Liberating Education

Who runs our schools?

Here in the UK tinkering by successive governments has left a confused picture. State schools are paid for by Local Education Authorities (LEAs) that are, for the most part, synonymous with County Councils or Unitary Authorities giving these bodies considerable influence over the schools they fund. These councils receive ringfenced funding from the Department for Children, Schools and Families (DCSF)* who also directly fund some school activities giving them the right to dictate some of what schools do.

Attempts by Government to wrest control away from LEAs have resulted in unpaid boards of governors, the majority of whom are parent and community representatives, being responsible for the strategic management of the school, in general acting in a similar way to the board of directors of a PLC.

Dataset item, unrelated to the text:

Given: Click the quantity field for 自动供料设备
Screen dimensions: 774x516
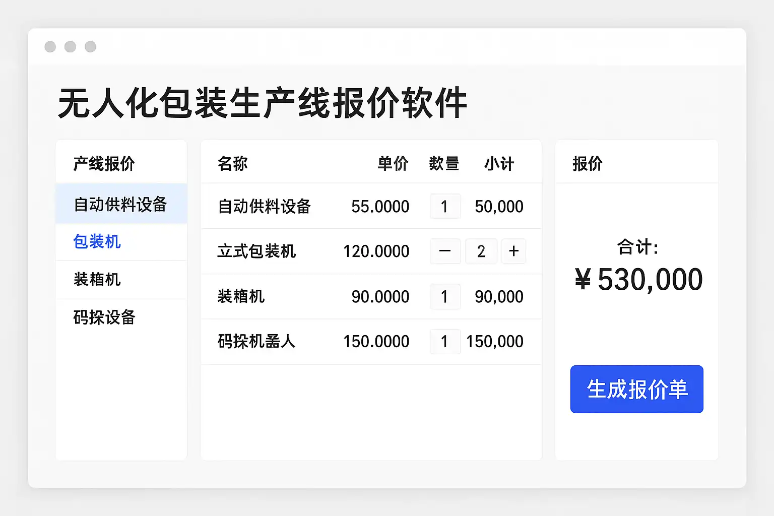Looking at the screenshot, I should tap(444, 206).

However, here comes the crunch, the day to day management of the school is vested in the headteacher, who, in secondary schools these days, is a full time manager of the school and very unlikely to actually teach any classes. Partially because of the sheer logistics of getting governors in to schools, though largely because that is how headteachers want it, it is the headteachers themselves, together with their senior leadership/management teams that are in control; most secondary school governing bodies are little more than rubber stamps for the headteacher's decisions, it has been my dubious privilege to hear heads boast about how much control they have over their governing bodies.

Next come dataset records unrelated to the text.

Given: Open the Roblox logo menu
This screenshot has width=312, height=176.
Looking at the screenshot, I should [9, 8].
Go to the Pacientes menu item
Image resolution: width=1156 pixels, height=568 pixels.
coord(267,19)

When headteachers and senior managers make poor decisions who carries the can? Not themselves nor, usually, the governing bodies nor the DCSF. It is the LEA, and, when the decision has a financial cost, consequently the Council Tax payer. I have personally seen a colleague make a well founded claim for discrimination where the school had gone against the LEA's own rules and policies and was amazed that the LEA had to defend the indefensible whilst having no ability to force the school to behave properly or discipline those who were in the wrong. Once my colleague won the LEA had to pay out adding to my, and every other tax payer's, Council Tax bill.

This situation is obviously not a healthy one; we need properly accountable schools that educate our children to high standards in the manner that we prefer and that are accountable to those that ultimately pay for them.

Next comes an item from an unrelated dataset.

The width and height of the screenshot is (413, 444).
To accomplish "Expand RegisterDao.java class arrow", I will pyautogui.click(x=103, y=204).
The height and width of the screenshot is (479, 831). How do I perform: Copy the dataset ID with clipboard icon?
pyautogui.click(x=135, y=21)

It should be the function of the State, whether at local or national level, to ensure schools are properly funded and that consistently high educational standards are maintained. The question is, how best structure the schools and provide that education?

Each school must be accountable to the consumers of education, that is the pupils and the communities in which they live. This accountability should, for reasons of practicality, be exercised through boards who hold, in trust, the values of the school made up of parents acting for their children children themselves as they become responsible enough to exercise the trust themselves, teachers who have chosen to work in a particular kind of school because of the values it holds and other members of the community that share those values.

It is plain that no one kind of school can satisfy the aspirations of all sectors of society so this plurality of education systems must be recognised and accommodated. There is a place for the technical, vocational school, for schools based on a particular religious faith, be that Catholic, Anglican, Jewish or Islamic, for the Steiner Waldorf school, for schools that address the individual requirements of pupils whose needs cannot be accommodated elsewhere for home schooling or for any legitimate method of education for which their exists a community.

Such a plurality will liberate children from failed monolithic systems and will provide for them to be educated in a manner which will enable success for all rather than just for the privileged.

*formerly known as the Department for Education and Skills, formerly the Department for Education and Employment, formerly the Department of Education and Science, formerly the Ministry of education.